上高地という大自然の中の山小屋で暮らしてはいる。

山小屋というワードは自分の生活を説明する上では欠かせないものになりつつあるのだが。

「小屋に遊びに来てよ」

と休暇先の沖縄の知り合いに気軽に声をかけるのだが、山小屋がどんなところかピンと来てない様子で、どうやら大変な思いをしないと辿り着けない場所だと恐れ慄かれることもしばしば。

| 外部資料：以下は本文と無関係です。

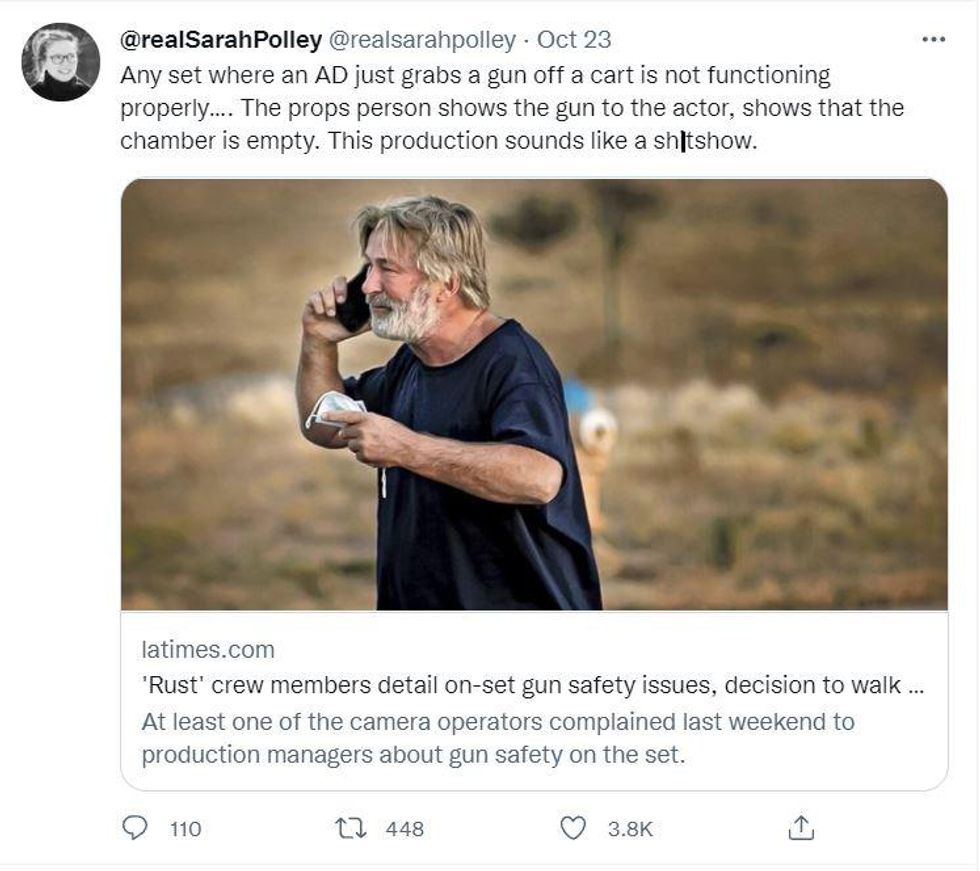Click the tweet line 'chamber is empty'
This screenshot has width=980, height=871.
(x=439, y=141)

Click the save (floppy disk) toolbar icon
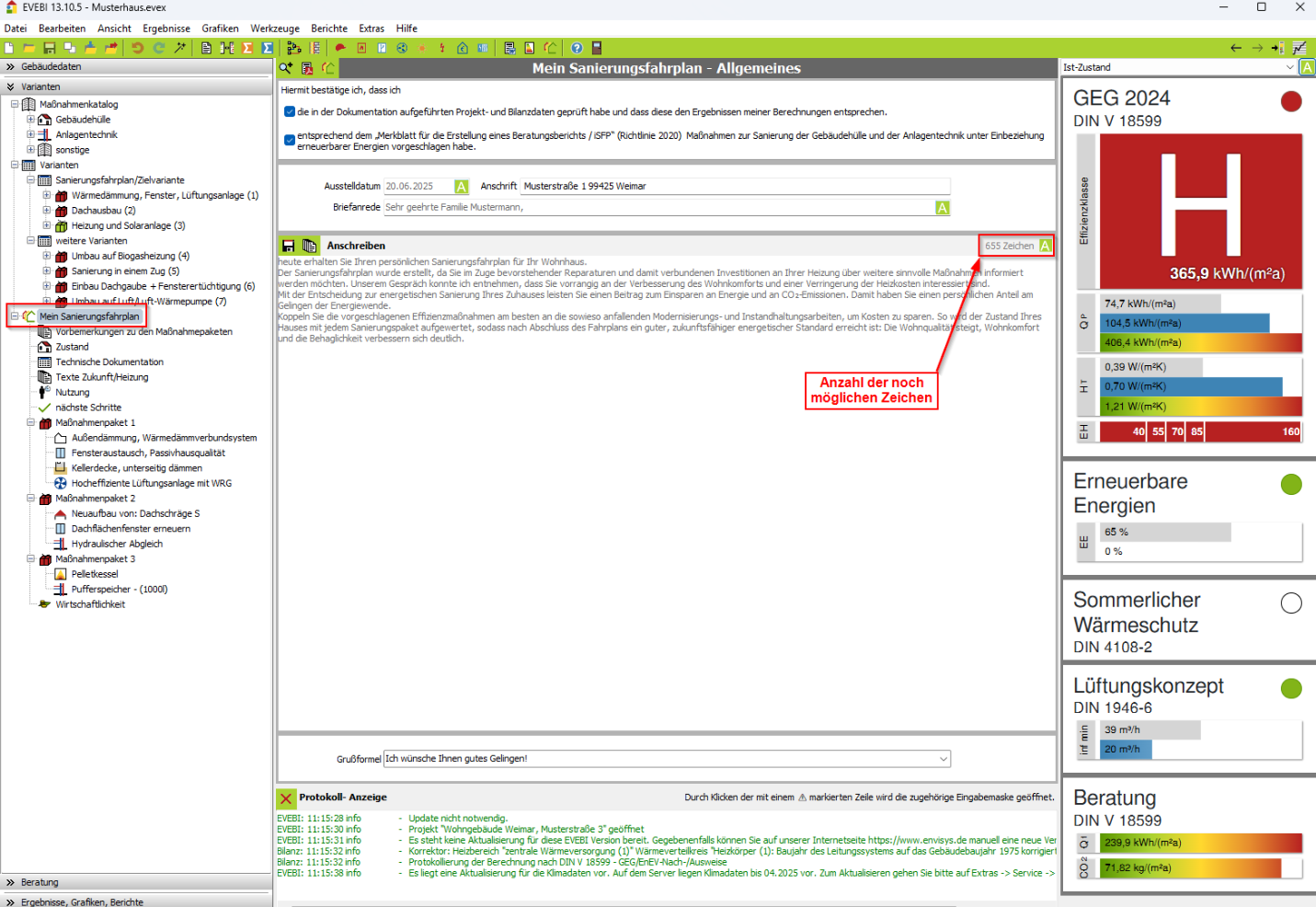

海抜0メートルの民からすると山という存在、まして北アルプスなんて遥か遠いおとぎの国の話をされているようでポカンとされる。

標高1500メートルにある山間の平地。
小さな湖のほとりというべきか。
大きな池のほとりというべきか。

雨水を貯めなきゃ暮らせない山小屋も多いが
我が住処は水辺に近く、飲み水にも事欠かない。

目の前には小川が流れていて
夜は雨かと勘違いするぐらい、水とその音が溢れかえっている。


山小屋というよりその形容は森小屋。
舗装されていない緩やかな起伏の自然道を小一時間歩くと着いてしまう。

ターミナルまで電車とバスで乗り継いで
1時間散歩するぐらいだから、どこぞのギャル、ギャル男でも辿り着ける。

昨今はヒップホップな気風の良い若者たちの集団も来れば
冥土の土産じゃと山に手を合わせる爺婆もいる。

要は上高地は誰でも来れるのだ。

先週は母と妹が来て、お喋りしながら小屋から更に1時間山道を奥へ分け入った先にも
優雅なロッジ風の宿がしっかり商売していて、テラスで涼みながらソフトクリームを頬張ることができる。

山小屋と言うと距離ができるが


「私は観光地の飲食店で働いています」

暮らしぶりも楽しみも、悩みだってさほど人と変わらないのが実情であって

それを説明するのがややこしいのである。